*Task item*.
Retype the lines of the records from the line containing "At what (x,y)" through the end of the records, without changing anything. Leave the pictures out of your answer.

Screenshot grounding data:
┄┄┄┄┄┄

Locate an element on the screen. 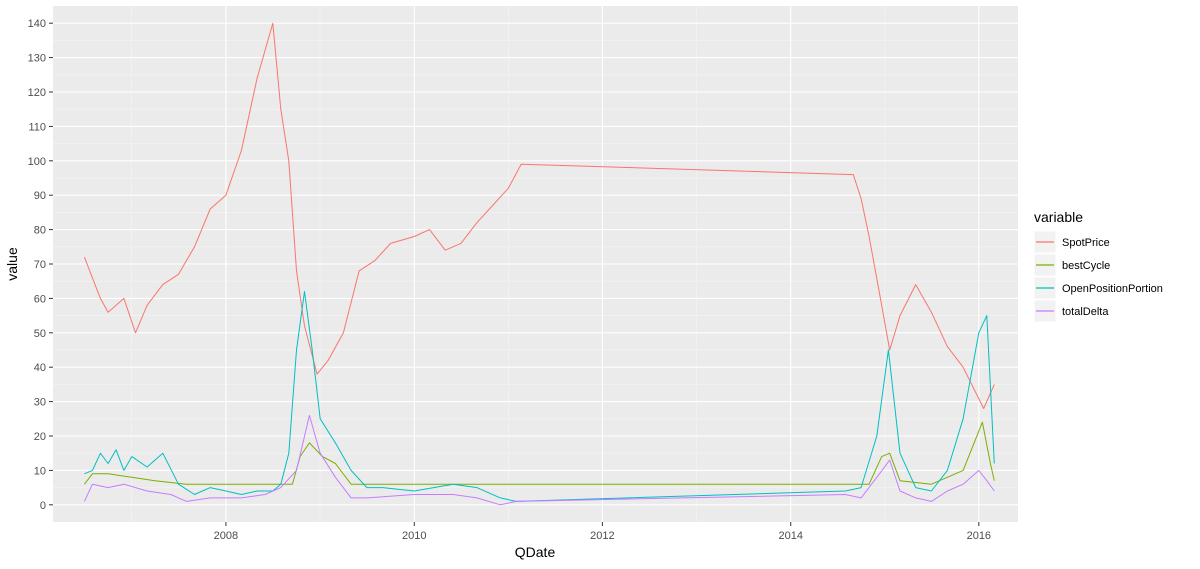  series-line-best-cycle is located at coordinates (540, 453).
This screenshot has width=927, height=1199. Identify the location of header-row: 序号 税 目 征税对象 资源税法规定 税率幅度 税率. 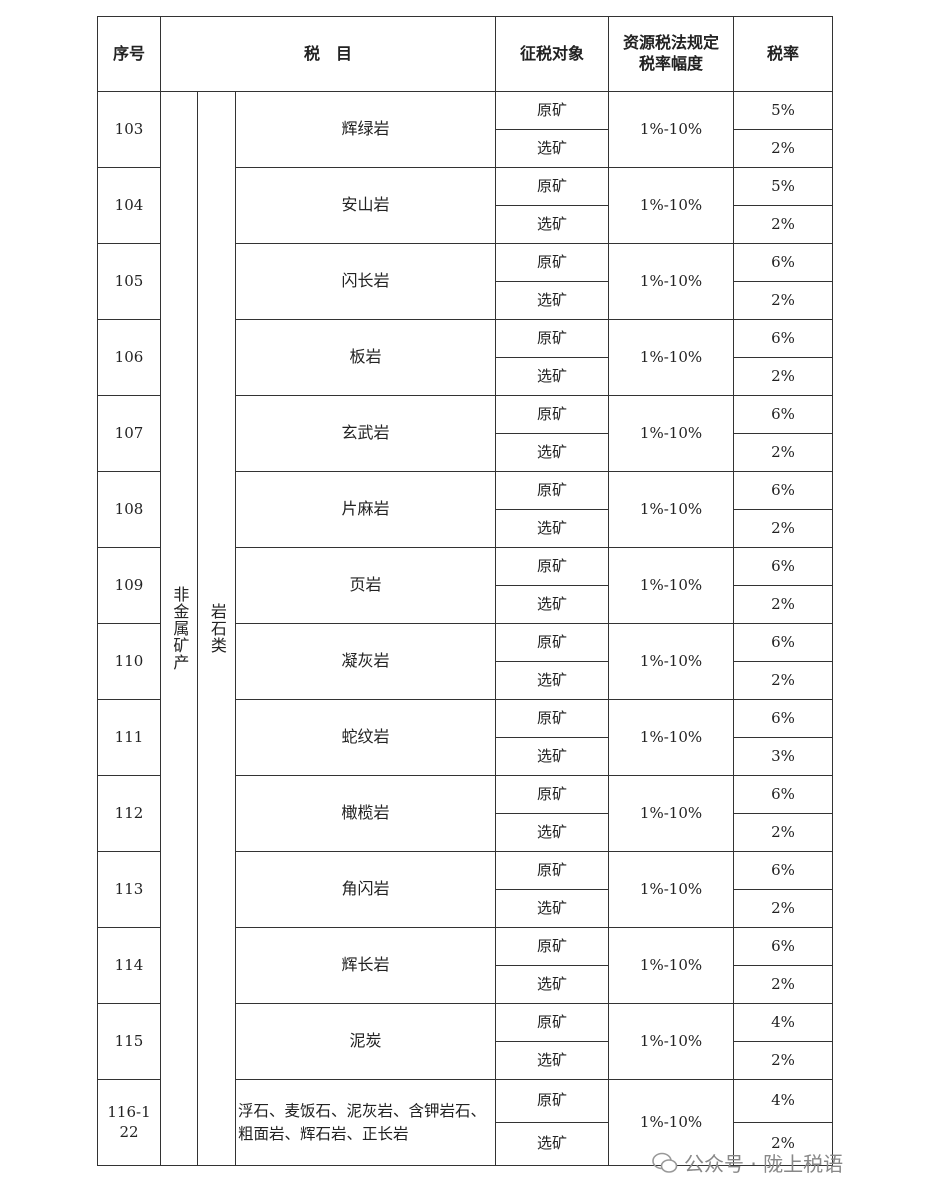
(466, 54).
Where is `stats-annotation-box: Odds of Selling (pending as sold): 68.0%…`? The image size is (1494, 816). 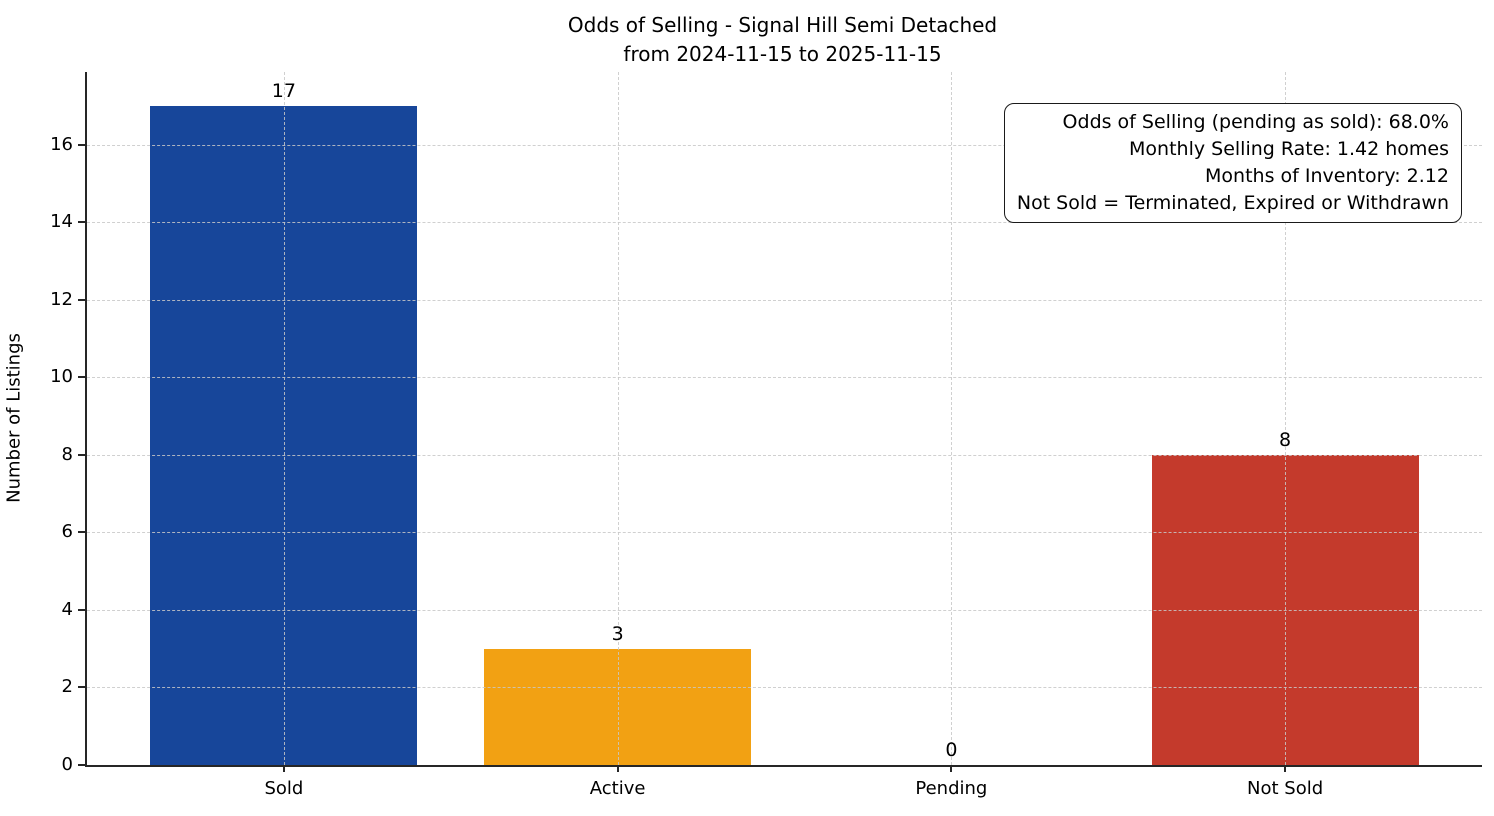 stats-annotation-box: Odds of Selling (pending as sold): 68.0%… is located at coordinates (1232, 163).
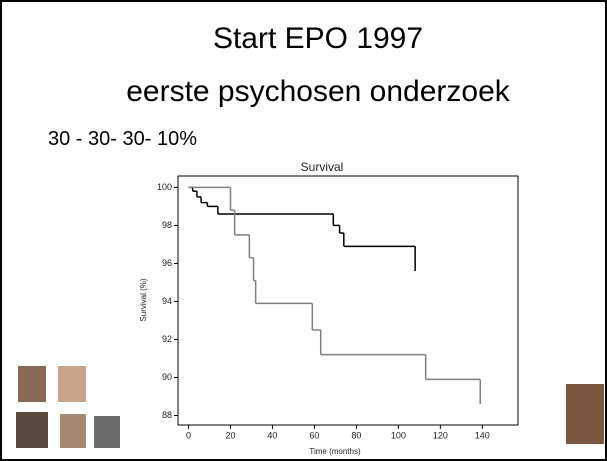 This screenshot has width=607, height=461. What do you see at coordinates (122, 139) in the screenshot?
I see `slide-subtitle: 30 - 30- 30- 10%` at bounding box center [122, 139].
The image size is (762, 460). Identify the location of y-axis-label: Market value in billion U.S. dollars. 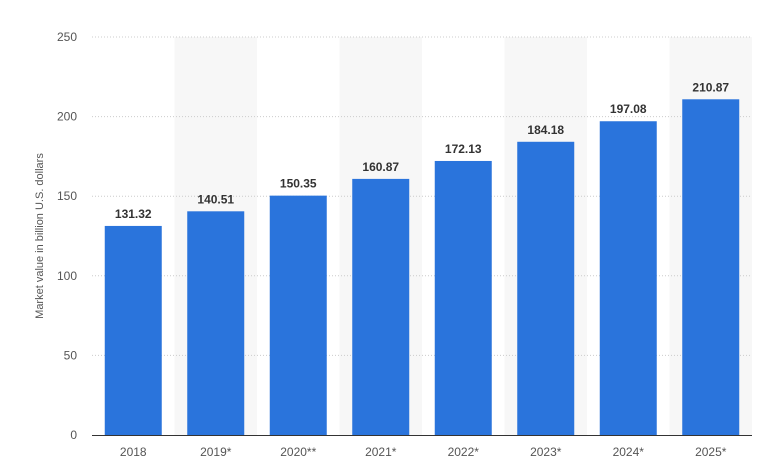
(40, 236).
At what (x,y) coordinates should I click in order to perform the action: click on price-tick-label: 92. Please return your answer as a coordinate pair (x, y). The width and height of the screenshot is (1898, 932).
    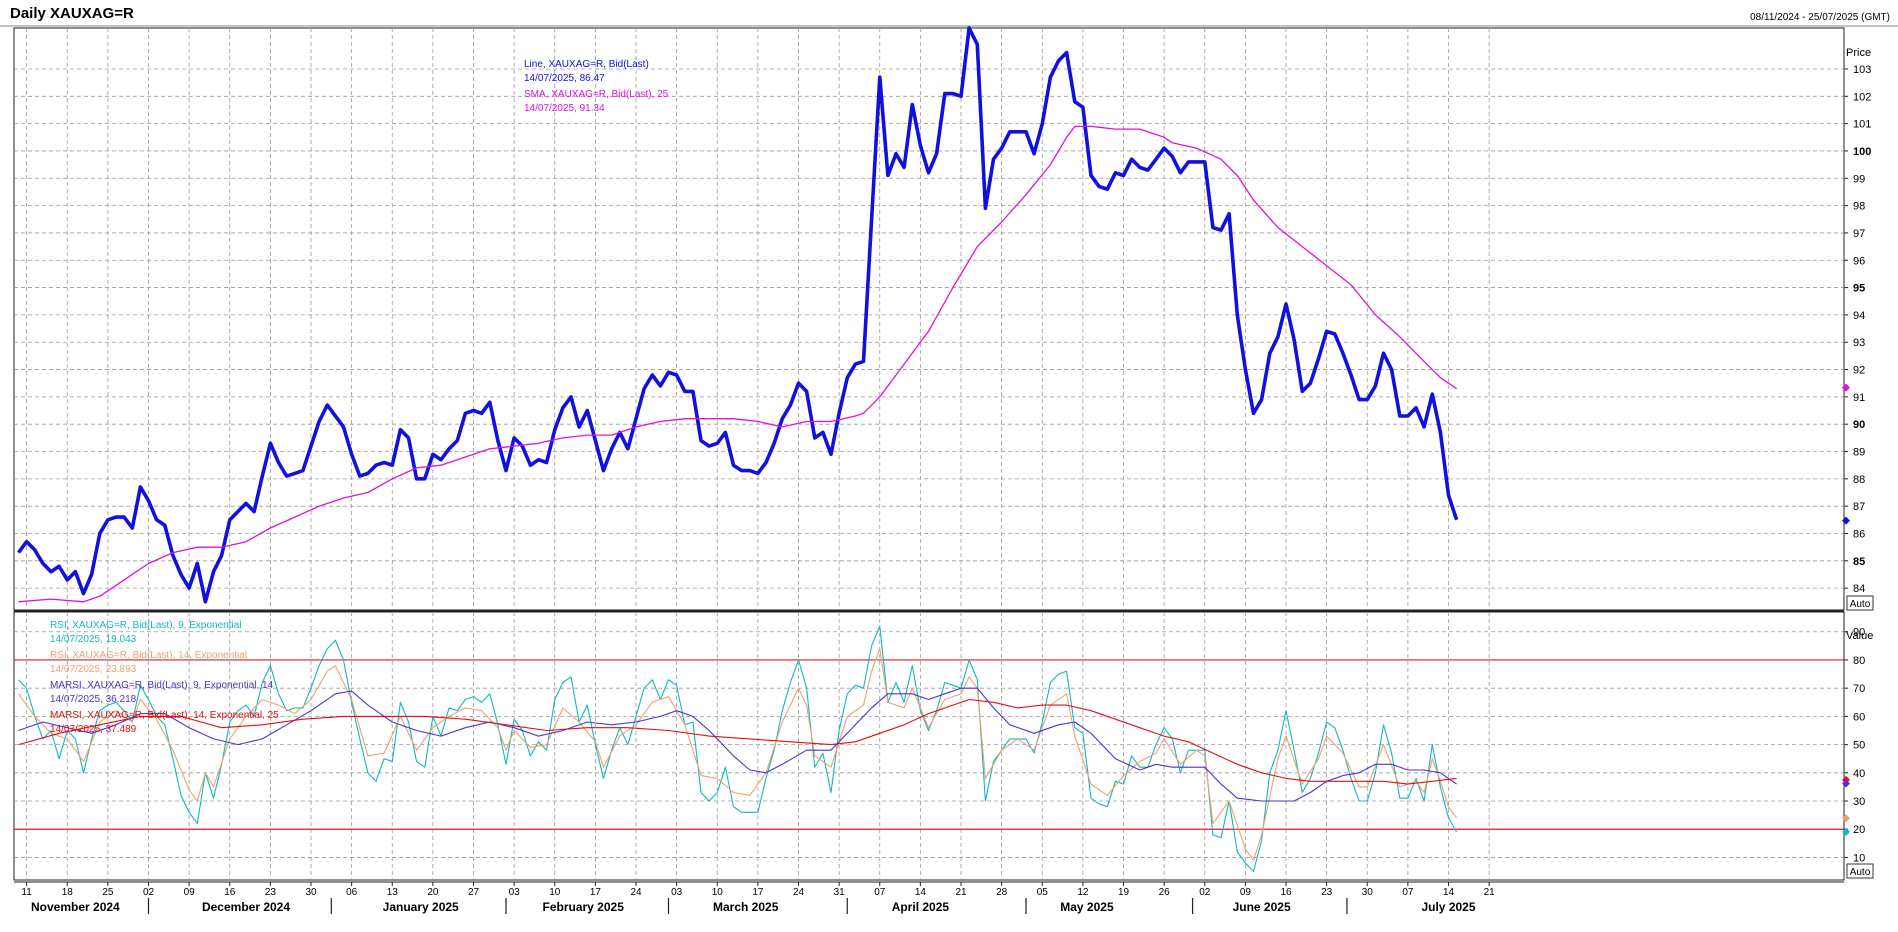
    Looking at the image, I should click on (1859, 371).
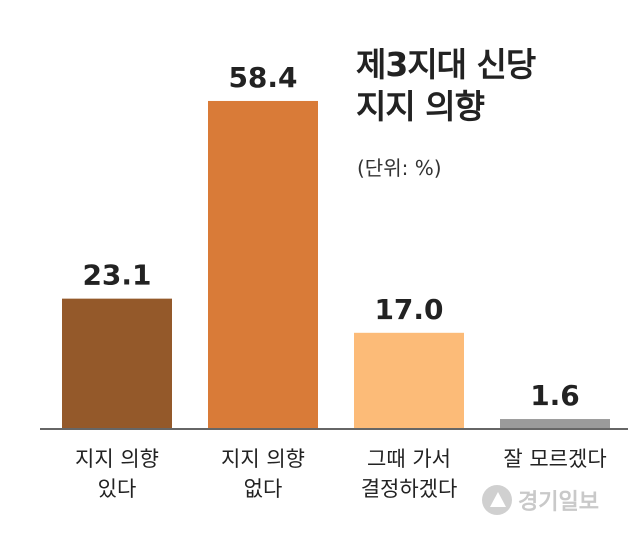 The width and height of the screenshot is (640, 533). Describe the element at coordinates (420, 106) in the screenshot. I see `chart-title-line-2: 지지 의향` at that location.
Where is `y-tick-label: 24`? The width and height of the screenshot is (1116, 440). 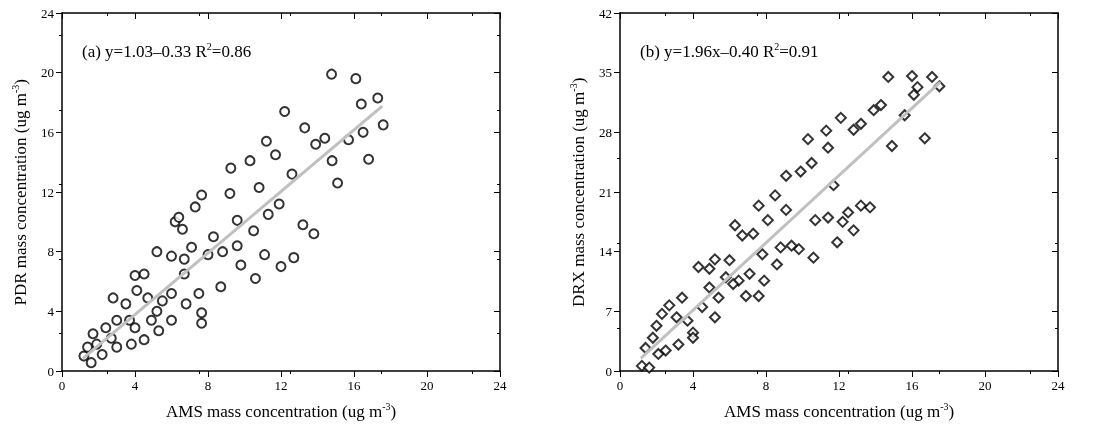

┄┄┄┄┄┄

*Task solution*.
At what (x,y) coordinates should I click in order to perform the action: click on price-tick-label: 92. Please return your answer as a coordinate pair (x, y). The width and height of the screenshot is (1898, 932).
    Looking at the image, I should click on (1859, 371).
 The width and height of the screenshot is (640, 533). Describe the element at coordinates (420, 106) in the screenshot. I see `chart-title-line-2: 지지 의향` at that location.
Where is `y-tick-label: 24`? The width and height of the screenshot is (1116, 440). 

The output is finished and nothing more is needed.